■ Materials provided ■
-------

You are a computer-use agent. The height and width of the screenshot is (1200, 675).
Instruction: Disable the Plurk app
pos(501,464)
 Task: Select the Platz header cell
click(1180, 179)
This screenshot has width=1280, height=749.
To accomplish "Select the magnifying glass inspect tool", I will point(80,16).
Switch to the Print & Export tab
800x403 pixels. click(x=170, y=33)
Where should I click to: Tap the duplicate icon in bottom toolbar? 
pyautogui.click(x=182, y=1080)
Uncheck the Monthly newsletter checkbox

-------

■ Task to complete ■
Your task is to retype all of the records exactly.

■ Exercise response ■
You are a computer-use agent. The height and width of the screenshot is (1200, 675).
Instruction: Disable the Plurk app
pos(501,464)
 Task: Select the Platz header cell
click(1180, 179)
This screenshot has width=1280, height=749.
To accomplish "Select the magnifying glass inspect tool", I will point(80,16).
Switch to the Print & Export tab
800x403 pixels. click(x=170, y=33)
Where should I click to: Tap the duplicate icon in bottom toolbar? 
pyautogui.click(x=182, y=1080)
Uncheck the Monthly newsletter checkbox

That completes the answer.